Date: 15 Nov 2003 11:37:16 AM
Object: a.a. "God told me to stone my babies to death"
Yet another lunatic kills her children in an almost unthinkably
brutal manner and blames her deity. There's just no end to it, is there?
-----------------------------------------
08:36 PM CST on Friday, November 14, 2003
By LEE HANCOCK / The Dallas Morning News
TYLER ­ Defense lawyers for Deanna "Dee" Laney will try to convince a
Smith County jury that she was too mentally disturbed to know what she
was doing when she stoned two of her young sons to death and
severely injured a third on Mother's Day weekend.
Prosecutors also told state district Judge Cynthia Kent during a brief
pretrial hearing Friday that their psychiatric experts' assessment of
that insanity claim will be a key factor in whether they decide to seek
the death penalty against the 39-year-old housewife.
Mrs. Laney was arrested at her rural home near the Smith County
community of New Chapel Hill on May 10 after she called 911 to say she'd
stoned her sons on orders from God. Deputies found 8-year-old Joshua
Laney and 6-year-old Luke Laney lying dead in the front yard in their
pajamas and 14-month-old Aaron in his crib, bleeding from an open skull
fracture.
Mrs. Laney's husband Keith, 45, slept through the attacks and was
awakened by one of the deputies.
Investigators later said it appeared the two older boys had been
awakened one by one and led into the front yard, where their heads were
bashed in with landscaping rocks.
Mrs. Laney was indicted in August on capital murder charges. Jury
selection is scheduled to start Jan. 16, and Judge Kent has indicated
that she expects trial testimony to begin on Feb. 17.
Judge Kent told prosecutors Friday that they have until Dec. 17 to
declare whether they will seek the death penalty. If they do not, a
conviction would carry a mandatory life sentence ­ and the requirement
to serve at least 40 years before release.
But with the county's reputation for embracing the death penalty, it is
widely expected that Mrs. Laney's trial will be a capital punishment
case.
Laney at hearing
Mrs. Laney sat quietly through Friday's hearing, smiling a few times at
her lawyers but otherwise looking somber and occasionally frightened as
Judge Kent moved briskly through a stack of pretrial motions.
Wan and noticeably thin, she was dressed in a brown pantsuit. Her hair,
much grayer than in her initial court appearance in May, was carefully
curled into a flip.
Behind her, her husband sat with family members, including her sister,
her sister-in-law and a brother-in-law who is pastor of the Assembly of
God church where she has been a devout member since childhood.

********

§ SHORT EXERCISE:
Please extract the passage of the news report on the Deanna Laney case from "Judge Kent told" up to and including "years before release.", word for word.

§ SOURCE MATERIAL:
********

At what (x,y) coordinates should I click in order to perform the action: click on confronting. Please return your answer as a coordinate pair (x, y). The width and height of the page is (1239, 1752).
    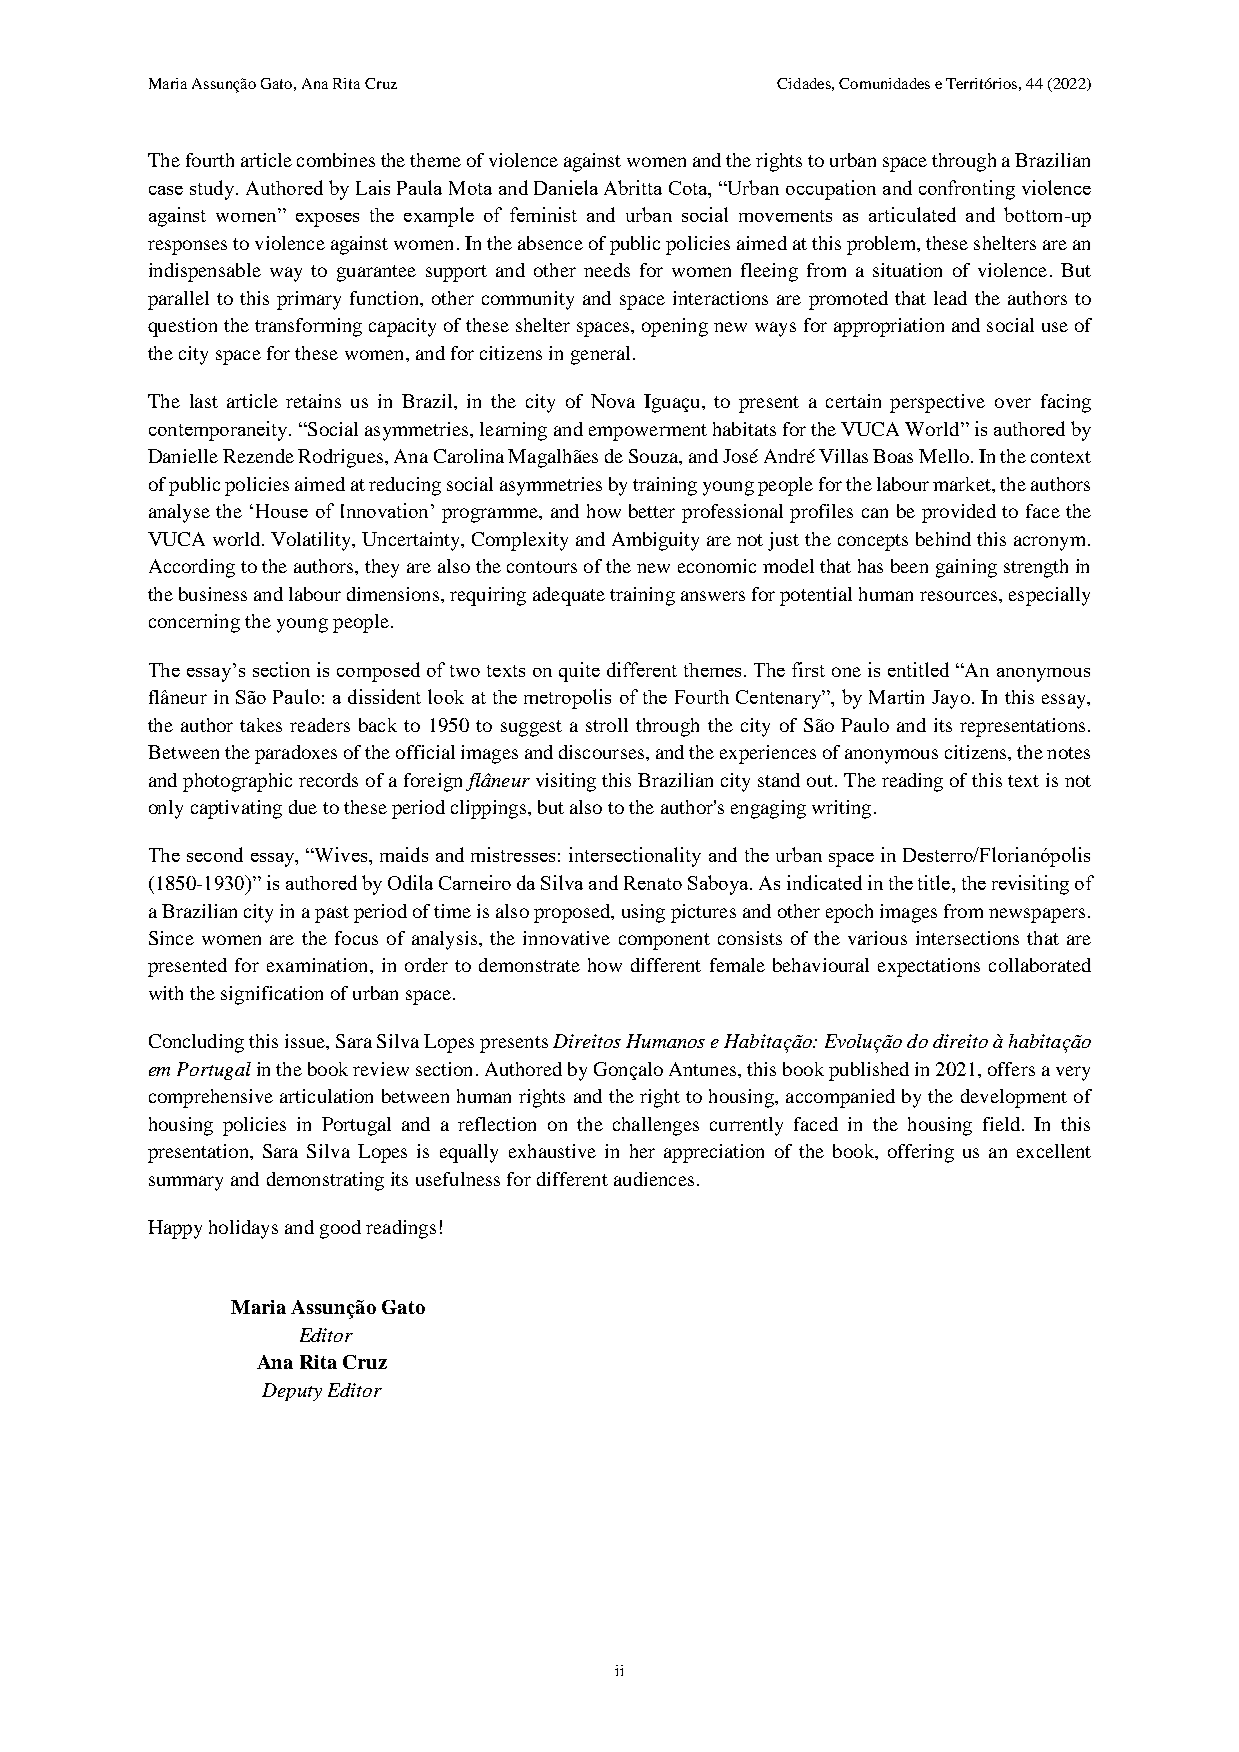
    Looking at the image, I should click on (967, 190).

********

§ RESULT OF THE EXERCISE:
Judge Kent told prosecutors Friday that they have until Dec. 17 to
declare whether they will seek the death penalty. If they do not, a
conviction would carry a mandatory life sentence ­ and the requirement
to serve at least 40 years before release.